The Internet Computer is governed and managed in realtime by a governance system, which is integrated into its blockchain protocols, called the Network Nervous System (or NNS). Anybody can submit proposals to the NNS, and they are either rejected, or adopted, and then automatically executed. Proposals can add additional nodes to run the Internet Computer, upgrade the Internet Computer protocol by updating the replica software running on node machines, tweak economic parameters, perform general configurations, and many other things. This provides an advantage over traditional blockchains, which must be upgraded manually by those operating nodes via a "hard fork". The decentralized Internet Computer network is thus designed to be self-directed.

Tokens

The Internet Computer uses a utility token ICP. ICP can be staked in the NNS and participate in the governance of the Internet Computer and earn voting rewards. ICP can also be converted into cycles and used to power computation, communication and storage costs of canisters. The blockchain incorporates a "reverse gas" model, in which smart contracts pay for their own computation, and must be pre-charged with cycles to run in much the same way an electric car must be pre-charged with electricity to drive. This ensures that end-users of dapps, systems and services can interact with them over the web without needing tokens to pay for the computations that they initiate. The Internet Computer maintains a floating conversion rate so that 1 Trillion cycles costs approximately 1 IMF SDR in ICP.

Internal Building Blocks

Internally, the Internet Computer's network is comprised from individual subnet blockchains. New subnet blockchains (often simply called "subnets") are formed by combining node machines to increase its capacity for hosting smart contract data and computation. Its protocols leverage chain key cryptography to have subnets function as a single blockchain, such that they are completely transparent to smart contract code, and every smart contract on the blockchain can directly call any other smart contract. Any number of subnets can be added, with each additional subnet linearly increasing the network's overall capacity.
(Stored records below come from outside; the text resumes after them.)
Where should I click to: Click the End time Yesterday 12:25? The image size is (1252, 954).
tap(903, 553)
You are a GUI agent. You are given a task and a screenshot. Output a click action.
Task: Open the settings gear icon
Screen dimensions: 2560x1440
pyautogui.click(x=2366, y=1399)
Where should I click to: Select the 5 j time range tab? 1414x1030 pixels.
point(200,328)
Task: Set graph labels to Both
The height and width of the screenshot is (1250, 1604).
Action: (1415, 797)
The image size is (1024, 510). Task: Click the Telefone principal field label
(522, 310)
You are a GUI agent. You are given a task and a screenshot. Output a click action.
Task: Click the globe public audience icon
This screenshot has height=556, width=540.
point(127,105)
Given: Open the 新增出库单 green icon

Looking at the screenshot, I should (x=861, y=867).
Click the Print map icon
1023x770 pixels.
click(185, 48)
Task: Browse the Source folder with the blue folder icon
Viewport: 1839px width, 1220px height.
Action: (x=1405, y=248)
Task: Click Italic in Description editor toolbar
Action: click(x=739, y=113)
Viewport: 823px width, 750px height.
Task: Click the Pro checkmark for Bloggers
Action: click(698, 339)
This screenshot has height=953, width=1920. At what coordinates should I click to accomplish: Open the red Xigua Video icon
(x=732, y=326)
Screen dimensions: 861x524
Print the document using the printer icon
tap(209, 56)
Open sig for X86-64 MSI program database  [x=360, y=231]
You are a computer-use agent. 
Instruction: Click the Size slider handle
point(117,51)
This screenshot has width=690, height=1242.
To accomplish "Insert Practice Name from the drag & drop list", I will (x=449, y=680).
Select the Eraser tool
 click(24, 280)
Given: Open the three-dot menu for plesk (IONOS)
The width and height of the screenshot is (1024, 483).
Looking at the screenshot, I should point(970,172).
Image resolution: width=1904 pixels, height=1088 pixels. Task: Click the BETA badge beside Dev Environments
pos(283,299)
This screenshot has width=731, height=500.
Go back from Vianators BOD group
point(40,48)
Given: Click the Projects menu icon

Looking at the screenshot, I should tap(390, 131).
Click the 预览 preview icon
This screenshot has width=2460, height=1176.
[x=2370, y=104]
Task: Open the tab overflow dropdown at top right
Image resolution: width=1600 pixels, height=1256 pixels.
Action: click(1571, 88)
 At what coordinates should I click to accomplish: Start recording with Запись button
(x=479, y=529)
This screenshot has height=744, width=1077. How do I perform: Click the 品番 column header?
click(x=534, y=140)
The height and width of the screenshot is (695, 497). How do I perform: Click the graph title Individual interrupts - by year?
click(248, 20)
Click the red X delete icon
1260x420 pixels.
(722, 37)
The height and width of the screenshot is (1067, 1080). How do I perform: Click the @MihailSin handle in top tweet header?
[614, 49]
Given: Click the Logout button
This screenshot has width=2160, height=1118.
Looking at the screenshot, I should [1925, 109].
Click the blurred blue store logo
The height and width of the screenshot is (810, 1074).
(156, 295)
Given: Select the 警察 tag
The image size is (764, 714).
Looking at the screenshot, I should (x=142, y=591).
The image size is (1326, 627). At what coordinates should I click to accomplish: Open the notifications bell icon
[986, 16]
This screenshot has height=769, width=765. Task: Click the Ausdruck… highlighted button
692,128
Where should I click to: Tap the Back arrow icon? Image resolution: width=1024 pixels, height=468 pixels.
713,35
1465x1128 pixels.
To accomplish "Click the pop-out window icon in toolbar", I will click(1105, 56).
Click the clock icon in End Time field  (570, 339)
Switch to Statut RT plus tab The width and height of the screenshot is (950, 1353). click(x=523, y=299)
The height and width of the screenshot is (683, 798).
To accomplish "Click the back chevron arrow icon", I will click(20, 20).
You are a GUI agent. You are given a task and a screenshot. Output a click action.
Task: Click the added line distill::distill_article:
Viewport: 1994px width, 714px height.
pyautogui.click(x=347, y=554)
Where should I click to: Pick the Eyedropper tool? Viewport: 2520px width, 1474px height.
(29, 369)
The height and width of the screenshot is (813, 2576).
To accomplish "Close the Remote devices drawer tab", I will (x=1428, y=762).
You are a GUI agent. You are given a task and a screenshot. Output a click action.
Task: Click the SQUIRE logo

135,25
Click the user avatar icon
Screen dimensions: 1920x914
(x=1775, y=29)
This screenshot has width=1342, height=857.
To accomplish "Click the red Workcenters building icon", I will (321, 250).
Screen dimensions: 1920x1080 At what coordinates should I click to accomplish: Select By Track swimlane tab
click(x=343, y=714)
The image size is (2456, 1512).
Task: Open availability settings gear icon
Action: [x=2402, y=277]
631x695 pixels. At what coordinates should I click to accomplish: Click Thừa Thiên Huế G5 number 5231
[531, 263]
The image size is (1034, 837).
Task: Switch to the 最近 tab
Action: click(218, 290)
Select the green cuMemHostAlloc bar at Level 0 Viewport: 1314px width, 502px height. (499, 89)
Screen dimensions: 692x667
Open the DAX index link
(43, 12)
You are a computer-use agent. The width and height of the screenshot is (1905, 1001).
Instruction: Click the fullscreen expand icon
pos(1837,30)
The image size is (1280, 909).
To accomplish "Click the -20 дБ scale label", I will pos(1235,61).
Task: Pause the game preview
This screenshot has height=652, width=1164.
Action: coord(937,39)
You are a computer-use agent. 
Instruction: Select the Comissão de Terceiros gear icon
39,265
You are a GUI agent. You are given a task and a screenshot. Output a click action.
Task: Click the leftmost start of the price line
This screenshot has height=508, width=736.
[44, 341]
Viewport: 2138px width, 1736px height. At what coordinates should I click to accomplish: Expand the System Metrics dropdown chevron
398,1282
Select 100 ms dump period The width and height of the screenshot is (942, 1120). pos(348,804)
The Internet Computer runs on a sovereign network of special node machines that are dedicated to the task. They are run by independent node providers (node owner/operators), from independent data centers, in different geographies and jurisdictions around the world, without any need for corporate cloud services. New subnets are formed by combining node machines that are calculated to be independent according to a decentralization hierarchy comprising node provider, data center, geography and jurisdiction, which makes it possible to produce the desired security and resilience properties with both higher certainty and lower levels of replication, thus driving efficiency.

The Internet Computer was developed by the Dfinity Foundation, which now continues as its lead contributor. The network underwent Genesis on 10th May 2021.